The forcing pump is generally employed in mines or in situations where it is required to draw water from great depths. Pumps of this kind act by compression instead of exhaustion. Although atmospheric pressure is not necessary to the construction of forcing pumps, yet it is in most cases resorted to for raising the water, in the first instance, into the body of the pump where the forcing action commences and takes place; and when so constructed, such pumps are usually called lift and force pumps; and in all the machines of this description, the water may be raised to any required height, without any limit, consistent with the strength of the parts and the power at command. Forcing pumps do not differ materially in construction from the common pump already described; indeed, that pump, by a mere inversion of its parts, may be made into a forcing pump; that is to say, placing the piston below, and the stop-valve and delivering-pipe above, as shown in the subjoined figure, where h h shows the inverted working-barrel, and i the inverted piston and rod, with a valve opening upwards; k is the stop-valve placed at the top, instead of the bottom, and also opening upwards into the rising pipe l l, which may be continued to any required height; the lower end of the working-barrel is quite open, and must stand in, and be covered with the water it has to raise, so that no suction or feed-pipe is necessary to this pump; and the piston i may be worked by a frame o o, or in any other convenient manner.
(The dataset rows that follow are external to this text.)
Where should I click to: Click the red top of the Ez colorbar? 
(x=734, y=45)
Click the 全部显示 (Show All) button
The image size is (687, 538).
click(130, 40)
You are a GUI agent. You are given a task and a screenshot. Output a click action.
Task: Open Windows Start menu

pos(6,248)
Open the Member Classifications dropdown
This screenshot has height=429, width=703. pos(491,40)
After the description already given of the common lift pump it will be needless to say anything of the action of this machine, as it is presumed the figure will render it sufficiently obvious. While the lower end of the working barrel h h is immersed in water, and the piston i moves upwards and downwards, the barrel will be filled through the piston-valve at each down-stroke, and at each upstroke its contents will be expelled through the stop-valve k, into the ascending pipe 11; and whatever the diameter of this pipe may be, still its resistance will constantly be equal to the weight of a column of water of the size of the working-barrel, and of a height equal to the perpendicular altitude of the water in the ascending pipe; for this pipe may be placed horizontally or obliquely, so as materially to alter its length: but it is the perpendicular height between the 3urface of the water to be raised, and its point of discharge, which must alone be taken into account in estimating the load upon a pump; since increase of length without height in the pipe produces no other resistance than that of friction, which is easily overcome by increasing the capacity of the pipe.
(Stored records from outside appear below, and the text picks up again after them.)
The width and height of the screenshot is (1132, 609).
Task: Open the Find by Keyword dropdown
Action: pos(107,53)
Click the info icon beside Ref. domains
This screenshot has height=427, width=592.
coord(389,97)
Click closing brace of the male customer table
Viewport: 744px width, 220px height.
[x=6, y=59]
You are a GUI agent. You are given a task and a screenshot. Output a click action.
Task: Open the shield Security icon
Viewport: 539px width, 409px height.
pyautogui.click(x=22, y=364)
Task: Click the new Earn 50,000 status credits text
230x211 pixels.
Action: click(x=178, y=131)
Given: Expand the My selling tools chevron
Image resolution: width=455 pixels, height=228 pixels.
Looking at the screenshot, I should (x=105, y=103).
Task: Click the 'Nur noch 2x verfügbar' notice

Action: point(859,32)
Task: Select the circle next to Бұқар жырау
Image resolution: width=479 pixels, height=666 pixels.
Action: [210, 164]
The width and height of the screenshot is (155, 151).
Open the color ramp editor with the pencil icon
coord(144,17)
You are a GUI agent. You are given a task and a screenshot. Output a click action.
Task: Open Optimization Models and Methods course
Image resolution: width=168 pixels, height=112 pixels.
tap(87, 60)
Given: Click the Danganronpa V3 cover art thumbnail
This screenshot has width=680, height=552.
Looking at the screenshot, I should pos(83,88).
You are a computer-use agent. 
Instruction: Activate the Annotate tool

It may appear that the preceding pump is applicable to every purpose and to every situation, such as raising water from mines and the deepest places; but this is not the case, owing to the almost imperceptibly small elasticity of water, and the effects of the vis inertia, which belongs to fluids in common with solid matter. In working the pump shown in the last figure, if we presume the pipe ll to be full of water, that water has not sufficient elasticity to permit the barrel h h to discharge its contents through the valve k, without putting all the water contained in ll into motion, while, when the piston descends, that motion will be at an end. The water in 11 will therefore be in an alternate state of rest and motion; and if the column is long, and its quantity great, the vis inertia will be very considerable; that is to say, it will require a considerable exertion of force to get it from a state of rest into motion; and when it has once begun to move, it will have no immediate tendency to return again to rest, but might be continued in its motion with less force than that which was originally employed to move it.
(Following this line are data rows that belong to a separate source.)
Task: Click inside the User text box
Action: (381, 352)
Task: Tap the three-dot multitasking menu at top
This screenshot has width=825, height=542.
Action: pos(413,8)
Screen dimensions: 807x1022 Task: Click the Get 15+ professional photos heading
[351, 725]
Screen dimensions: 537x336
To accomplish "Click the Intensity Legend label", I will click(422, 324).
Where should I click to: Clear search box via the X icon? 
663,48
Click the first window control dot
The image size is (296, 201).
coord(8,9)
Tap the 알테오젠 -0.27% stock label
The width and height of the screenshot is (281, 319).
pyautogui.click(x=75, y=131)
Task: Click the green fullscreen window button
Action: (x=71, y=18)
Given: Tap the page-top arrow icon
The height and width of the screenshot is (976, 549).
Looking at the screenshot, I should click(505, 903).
The descent of the piston, however, allows sufficient time for all the motion that was communicated to be completely lost; and hence, in working this pump, we not only have the weight of the column to overcome, but the natural inertia to combat with at every stroke. This may, in a great measure be removed, by keeping two, or what is still better, three pumps constantly at work by a triple or three-throw crank; and accordingly this expedient is generally resorted to in all small engines for throwing water to a great height, for by this means the water is never permitted to stand still in the pipes, but a constant flow or stream is maintained. No illustration is necessary to explain to the reader the combination of three pumps worked by a triple crank, each throw giving the alternating motion to one pump of the series, at equal distances of time and space throughout the revolution; but a mechanical arrangement, wherein a triple crank is employed to work one pump, containing three buckets alternating in the same working barrel, and producing the same effect as three pumps, seems to require the aid of graphic delineation; accordingly, we annex a cut, in which the process of raising water is thus conducted; it is the invention of Mr. Downton, of Blackwall, and was the subject of a patent granted to him in 1826. The figure in the margin may be called a front elevation, a portion of the working barrel or cylinder being broken away to show the buckets, etc. a is the uppermost bucket or piston, the rod of which b b is hollow, and being connected to a bent arm d, it is thereby attached to one of the limbs of a revolving three-throw crank e.

The middle bucket f has also a hollow rod g g, which, being of smaller dimensions than the former, slides freely through it, and is connected to the crank e by another bent arm h. The lowermost bucket i has a solid rod k k which passes entirely through the hollow rods of the other buckets, and is attached directly to the middle of the crank. Upon each of the limbs of the crank are placed anti-friction wheels, working in elliptical slots at the upper end of each rod, by which the attrition of the rubbing surfaces is considerably reduced.